Neues Licht auf Rolle von Edith Ruß

23.04.2024

Neues Licht auf Rolle von Edith Ruß

Oldenburg. Welche Rolle hat Edith Ruß, die Namensgeberin und Stifterin des Oldenburger Edith-Ruß-Hauses für Medienkunst, in der Zeit des Nationalsozialismus gespielt? Bislang war ihre Tätigkeit als Schriftleiterin des Feuilletons der nationalsozialistischen „Oldenburgischen Staatszeitung“ bekannt, jedoch wurde ihr Wirken in einer im Jahr 2000 veröffentlichten Biografie als eher unbedeutend eingestuft. Neuere Recherchen und aktuelle Hinweise zeigen hingegen, dass Edith Ruß seit 1941 auch Mitglied der NSDAP war. „Diese neuen Erkenntnisse nehmen wir sehr ernst“, sagt Oberbürgermeister und Kulturdezernent Jürgen Krogmann. „Wenn sich die Hinweise durch das von uns in Auftrag gegebene historische Gutachten bestätigen, ist neu zu bewerten, ob der Name Edith Ruß für eine städtische Kultureinrichtung noch tragbar ist – oder geändert werden muss.“

Stadt prüft mögliche Konsequenzen
Nachdem am Donnerstag, 18. April, im Internet ein Foto der am 1. Januar 1941 auf Edith Ruß ausgestellten NSDAP-Mitgliedskarte aufgetaucht ist, hat die Stadtverwaltung unverzüglich eine entsprechende Dokumentenauskunft in Sachen Edith Ruß beim Bundesarchiv angefordert. Oberbürgermeister Jürgen Krogmann hat darüber hinaus eine rechtliche Prüfung veranlasst, um zu klären, welche Auswirkungen eine Namensänderung des Medienkunst-Hauses auf die Verwendung der Stiftungsmittel haben würde.

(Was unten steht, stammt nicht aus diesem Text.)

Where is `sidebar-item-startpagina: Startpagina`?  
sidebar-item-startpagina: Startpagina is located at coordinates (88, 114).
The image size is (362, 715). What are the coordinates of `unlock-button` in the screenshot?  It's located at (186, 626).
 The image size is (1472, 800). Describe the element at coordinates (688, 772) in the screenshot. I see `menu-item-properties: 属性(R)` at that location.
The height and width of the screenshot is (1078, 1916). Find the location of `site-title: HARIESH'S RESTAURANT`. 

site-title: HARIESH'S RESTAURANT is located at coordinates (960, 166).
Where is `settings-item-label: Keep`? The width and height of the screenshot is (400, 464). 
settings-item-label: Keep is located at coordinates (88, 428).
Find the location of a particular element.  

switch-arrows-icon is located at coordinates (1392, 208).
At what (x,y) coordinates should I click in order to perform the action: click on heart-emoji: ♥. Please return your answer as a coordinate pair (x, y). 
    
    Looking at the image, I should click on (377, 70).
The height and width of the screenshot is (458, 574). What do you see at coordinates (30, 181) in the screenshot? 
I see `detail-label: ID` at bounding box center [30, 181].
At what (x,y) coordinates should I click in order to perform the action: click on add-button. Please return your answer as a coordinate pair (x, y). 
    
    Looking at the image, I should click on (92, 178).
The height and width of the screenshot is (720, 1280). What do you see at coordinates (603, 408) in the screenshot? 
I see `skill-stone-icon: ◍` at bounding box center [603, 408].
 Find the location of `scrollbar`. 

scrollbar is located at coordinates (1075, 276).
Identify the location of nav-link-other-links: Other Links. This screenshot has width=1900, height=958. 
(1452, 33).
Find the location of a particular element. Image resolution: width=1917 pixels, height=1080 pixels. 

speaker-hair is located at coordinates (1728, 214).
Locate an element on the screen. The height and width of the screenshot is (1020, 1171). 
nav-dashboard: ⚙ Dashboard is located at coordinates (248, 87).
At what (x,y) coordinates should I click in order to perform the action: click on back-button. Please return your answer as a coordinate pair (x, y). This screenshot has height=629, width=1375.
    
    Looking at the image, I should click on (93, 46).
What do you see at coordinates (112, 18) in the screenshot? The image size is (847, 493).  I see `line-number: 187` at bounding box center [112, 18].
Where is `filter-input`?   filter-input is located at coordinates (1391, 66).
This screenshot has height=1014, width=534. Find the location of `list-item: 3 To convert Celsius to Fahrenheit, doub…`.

Die am 22. Januar 1919 geborene Oldenburger Mäzenin hatte nach ihrem Tod im Juli 1993 der Stadt Oldenburg ihr gesamtes Vermögen, fast zwei Millionen Mark, vermacht. Durch ihren Nachlass konnte das im Jahr 2000 in der Katharinenstraße eröffnete Edith-Russ-Haus entstehen. Die Namensgebung „Edith-Russ-Haus“ ist im Testament verfügt.

Möglichst vollständiges Archivgut auswerten
Klarheit erhofft sich die Stadt Oldenburg durch ein von ihr im März 2024 in Auftrag gegebenes unabhängiges, historisches Gutachten über Edith Ruß, das voraussichtlich nach der Sommerpause fertiggestellt und dann öffentlich vorgestellt und diskutiert werden soll. Mit Dr. Mareike Witkowski und Dr. Joachim Tautz haben zwei anerkannte und in Bezug auf die Recherche zu Personen und ihrem Wirken im Nationalsozialismus erfahrene Historiker die wissenschaftlichen Nachforschungen zur Person Edith Ruß übernommen. „Wir wollen möglichst alle verfügbaren Quellen und Informationen über Edith Ruß erfassen und bewerten lassen – und auf dieser Grundlage einen faktenbasierten Diskurs führen, um zu entscheiden, ob der Name für das Haus nicht mehr tragbar ist“, erläutert Kulturamtsleiterin Christiane Cordes. Das von der Stadt beauftragte Historiker-Duo wird Einsicht in die komplette NSDAP-Mitgliedsakte nehmen. Zudem werden möglichst alle publizistischen Quellen von Edith Ruß untersucht.

In vollständig digitalisierter Form liegt die NSDAP-Mitgliederkartei über das Bundesarchiv erst seit wenigen Jahren vor. Diese Quelle fand daher in der im Jahr 2000 veröffentlichten Biografie keine Berücksichtigung.   

Kein Zweifel an Qualität des Medienkunst-Hauses
Oberbürgermeister Jürgen Krogmann lässt unabhängig von der aktuellen Diskussion um die Namensgeberin keinen Zweifel an der Qualität der Arbeit des Medienkunst-Hauses aufkommen. Gerade die kritische Auseinandersetzung mit Rechtsextremismus und Rassismus sei immer wieder wichtiger Bestandteil des Programms. Der Name des Hauses, betont Krogmann, dürfe aber nicht zur Belastung für die erstklassige Arbeit werden.